▸ YOUR GOAL
In the extract about Charles II, what name did his subjects give him?

▸ EXTRACT
FORBIDDEN READING
n 1660, Charles II of England, son of the king who had so unfortunately consulted Virgil’s oracle,
known to his subjects as the Merrie Monarch for his love of pleasure and loathing of business, decreed
that the Council for Foreign Plantations should instruct natives, servants and slaves of the British colonies
in the precepts of Christianity. Dr. Johnson, who from the vantage point of the following century admired
the king, said that “he had the merit of endeavouring to do what he thought was for the salvation of the
souls of his subjects, till he lost a great empire.” The historian Macaulay, who from a distance of two
centuries did not, argued that for Charles “the love of God, the love of country, the love of family, the love
of friends, were phrases of the same sort, delicate and convenient synonyms for the love of self.”

▸ DATASET
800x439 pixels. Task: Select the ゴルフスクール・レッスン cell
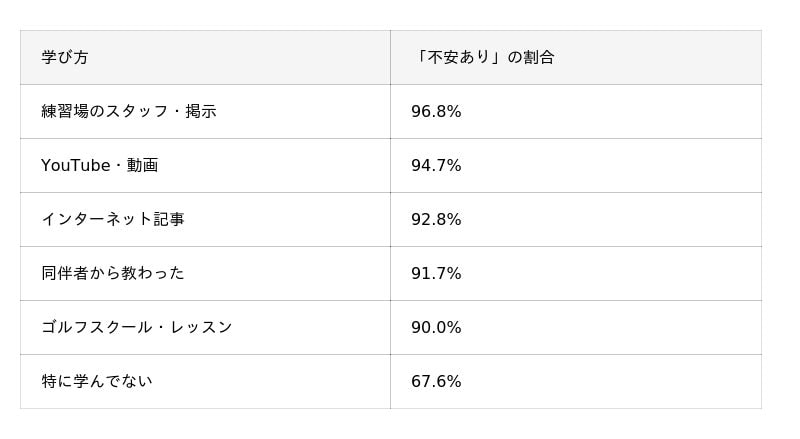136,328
...
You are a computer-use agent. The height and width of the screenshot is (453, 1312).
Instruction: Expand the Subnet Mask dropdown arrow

▸ OUTPUT
The Merrie Monarch.